→ Text section:

** BEGIN **

ADR-012: Dynamic AWS Region Configuration¶
| Attribute | Value |
|---|---|
| Status | Accepted |
| Date | 2026-01-19 |
| Deciders | Architecture Team |
| Related ADRs | ADR-001, ADR-007 |
Context¶
Worker discovery requires AWS region configuration to scan for EC2 instances. Currently:
| Configuration | Location | Behavior |
|---|---|---|
WORKER_DISCOVERY_REGIONS |
Environment variable | Comma-separated list of regions |
WORKER_DISCOVERY_AMI_NAME |
Environment variable | AMI name pattern to match |
AWS_REGION |
Environment variable | Default region fallback |
Problems:
- No runtime configurability: Regions can only be changed via deployment
- No admin UI: Operators cannot manage regions through the web interface
- No persistence: Configuration is lost if environment isn't updated
- Inconsistent with other settings:
SystemSettingsaggregate exists but doesn't include discovery regions
Decision¶
Make discovery regions configurable via both environment variables (initial defaults) AND the admin UI (runtime updates).
Configuration Hierarchy¶
1. SystemSettings.discovery_regions (MongoDB) ← Takes precedence if non-empty
2. WORKER_DISCOVERY_REGIONS (env var) ← Fallback / initial seeding value
3. [AWS_REGION] (env var) ← Final fallback (single region)

** END **

→ Record set:
** BEGIN **

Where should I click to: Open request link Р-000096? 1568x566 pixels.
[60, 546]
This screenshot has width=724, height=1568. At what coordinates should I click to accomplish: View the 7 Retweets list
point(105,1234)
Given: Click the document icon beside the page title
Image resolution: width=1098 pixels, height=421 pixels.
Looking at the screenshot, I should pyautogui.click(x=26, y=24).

** END **
** BEGIN **

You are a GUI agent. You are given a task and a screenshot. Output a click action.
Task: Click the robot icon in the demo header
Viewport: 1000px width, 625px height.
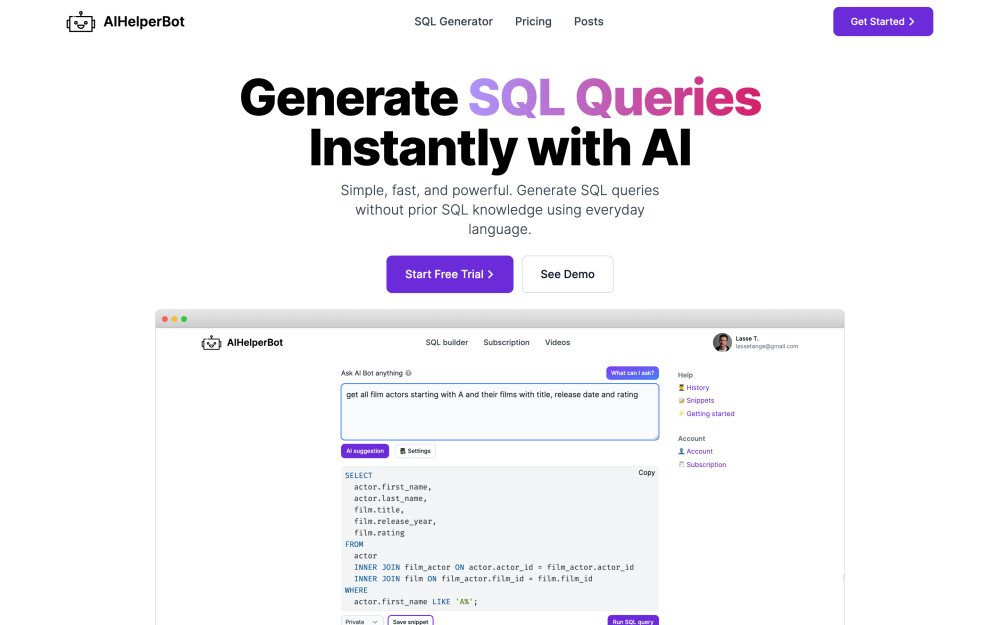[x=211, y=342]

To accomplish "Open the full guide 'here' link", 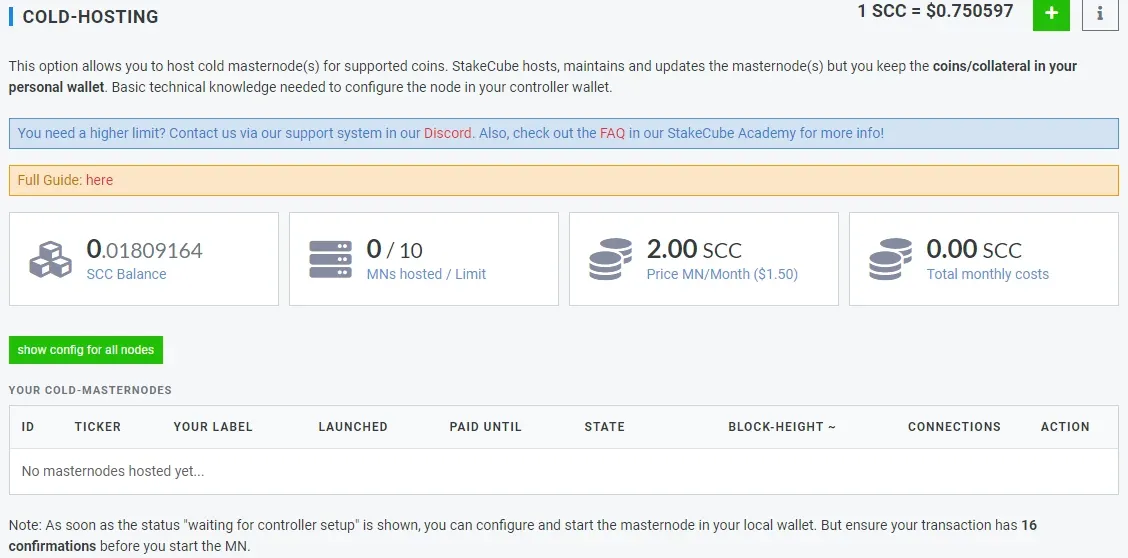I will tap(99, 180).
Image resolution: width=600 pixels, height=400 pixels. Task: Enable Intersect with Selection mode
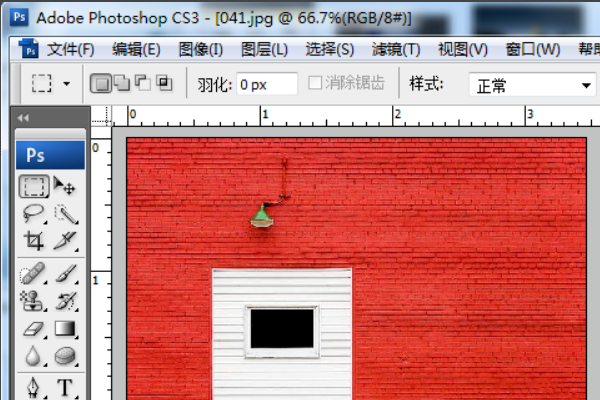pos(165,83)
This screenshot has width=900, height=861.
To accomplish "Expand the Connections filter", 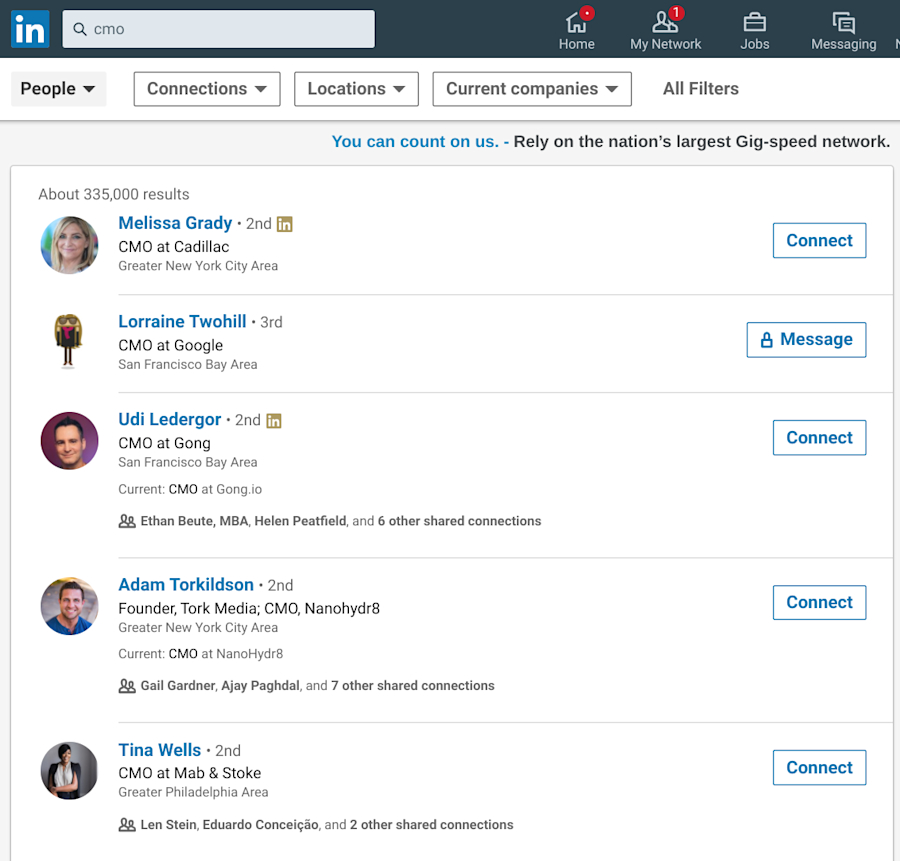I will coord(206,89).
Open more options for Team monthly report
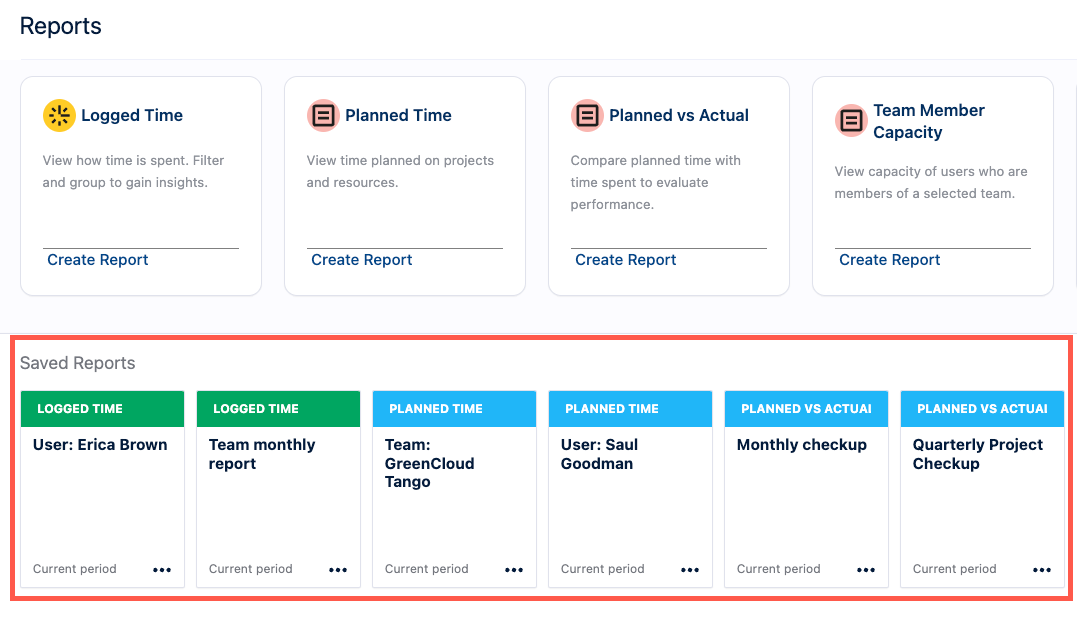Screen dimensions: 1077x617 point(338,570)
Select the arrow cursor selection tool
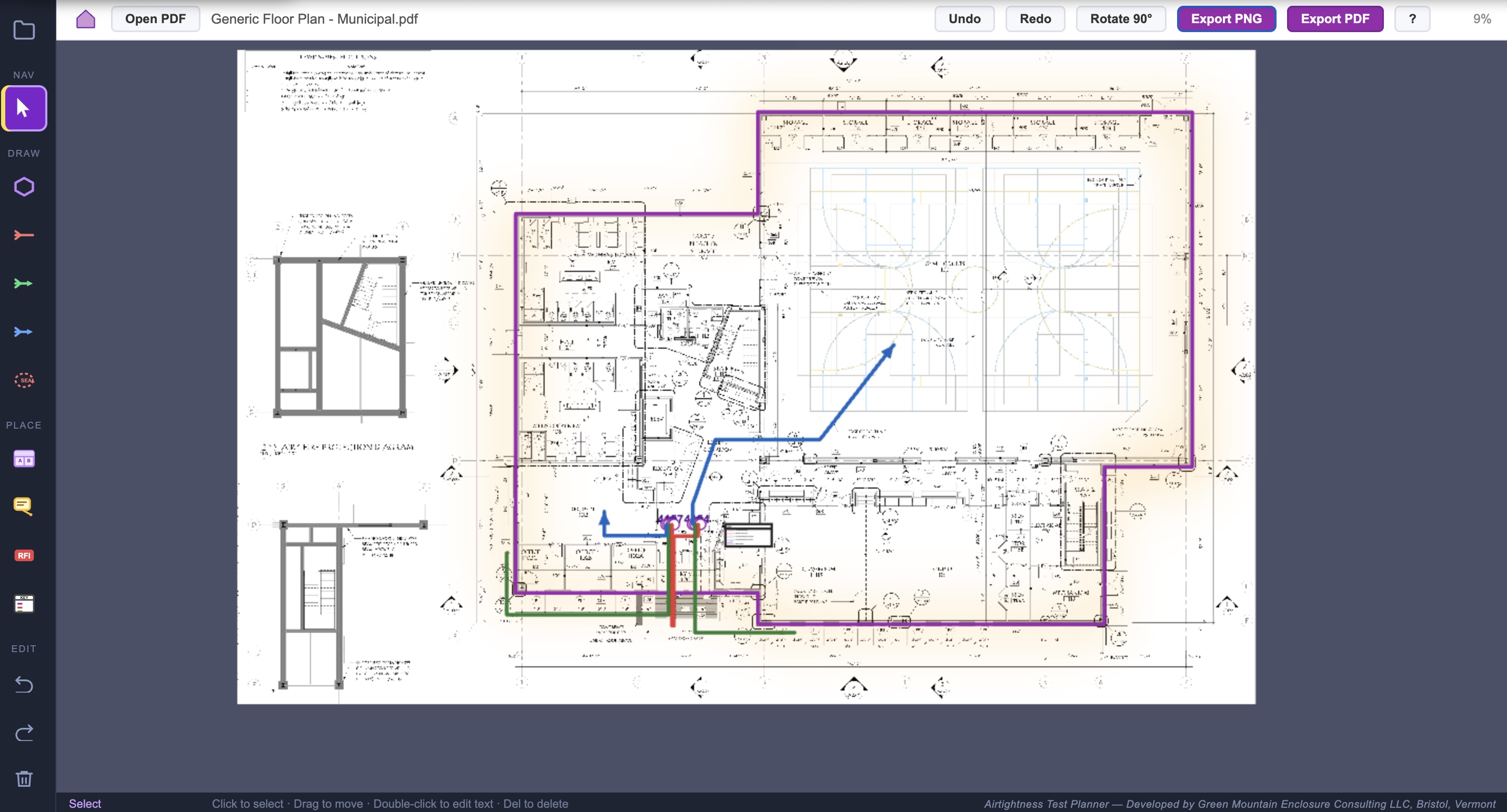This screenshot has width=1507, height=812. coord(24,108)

** END **
** BEGIN **

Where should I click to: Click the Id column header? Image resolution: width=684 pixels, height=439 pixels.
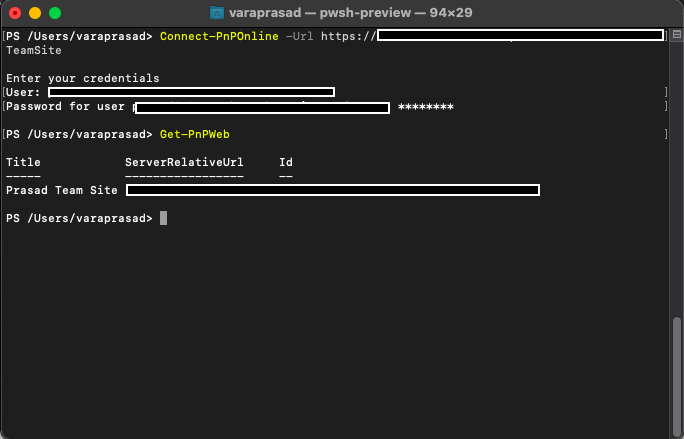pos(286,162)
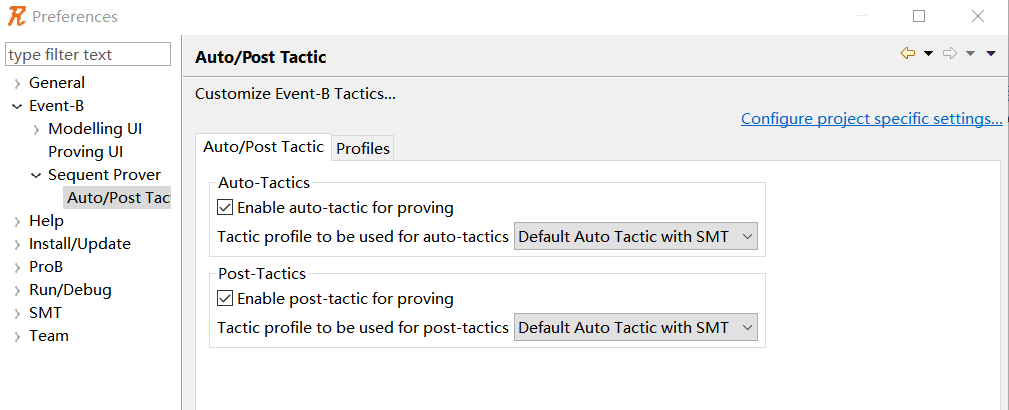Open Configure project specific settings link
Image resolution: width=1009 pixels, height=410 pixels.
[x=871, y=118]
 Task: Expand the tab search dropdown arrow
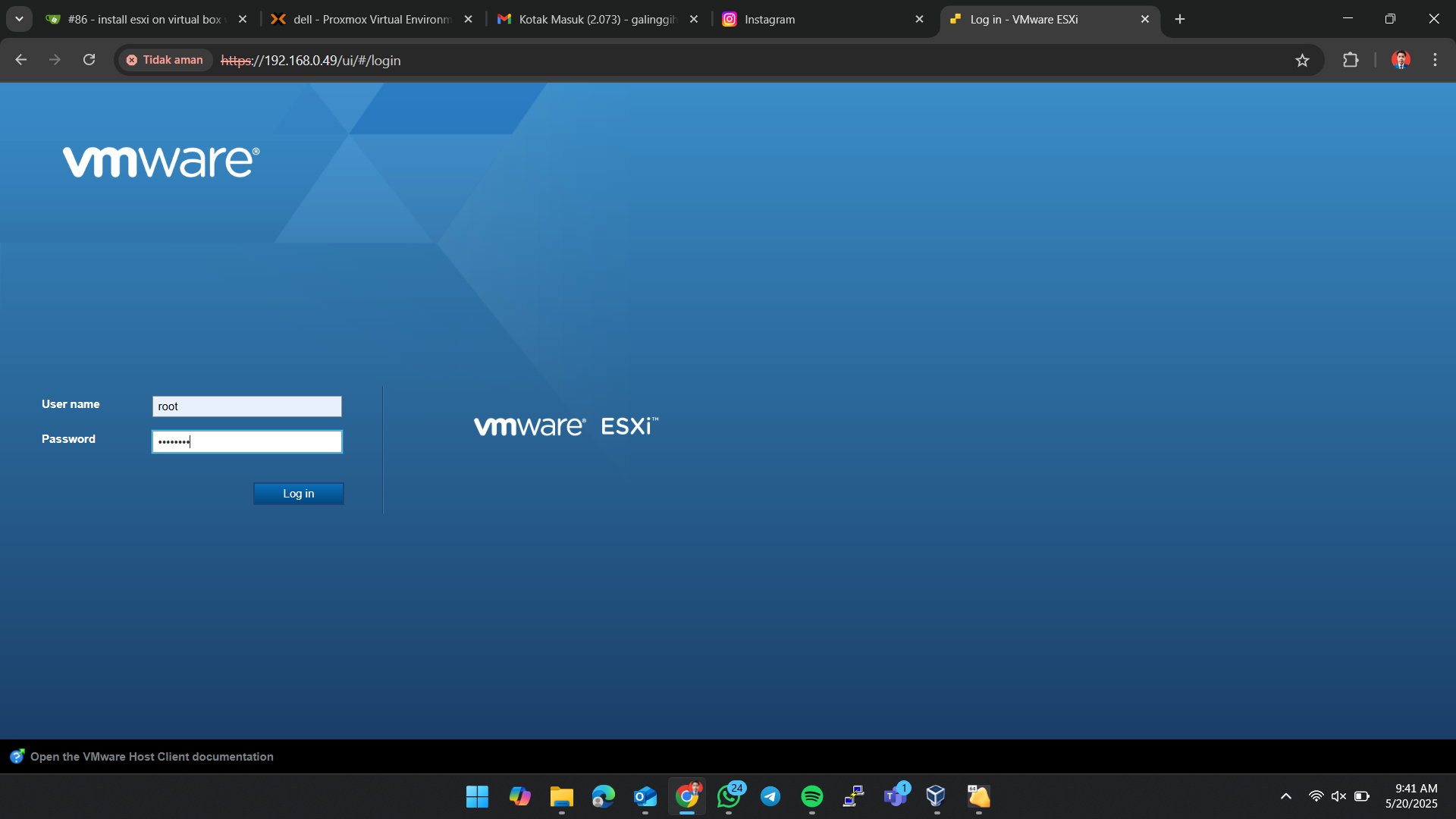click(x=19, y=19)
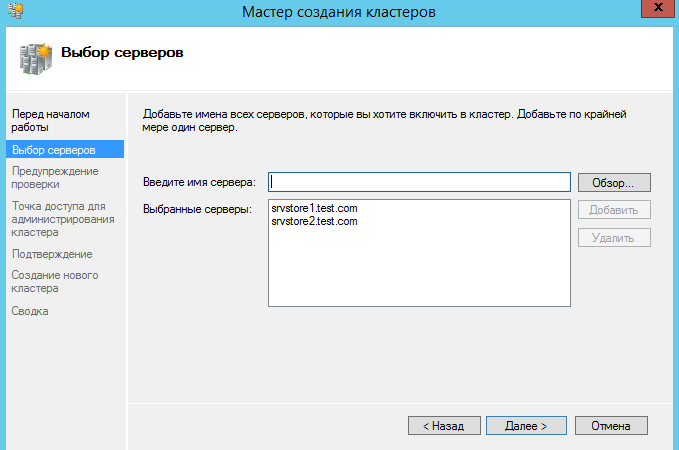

** END **

→ Problems to solve:
A - Using the region configuration ADR, explain why discovery regions are now set through the admin UI as well as environment variables.
B - Translate this sentence from the region configuration ADR into Spanish: "Worker discovery requires AWS region configuration to scan for EC2 instances."

→ Answers per task:
A - Under the old setup, regions could only be changed through a deployment, and operators could not manage them in the web interface. The configuration was also lost if the environment wasn't updated, and the existing SystemSettings aggregate didn't include discovery regions, so they were inconsistent with the other settings.

B - El descubrimiento de workers requiere la configuración de regiones de AWS para escanear instancias EC2.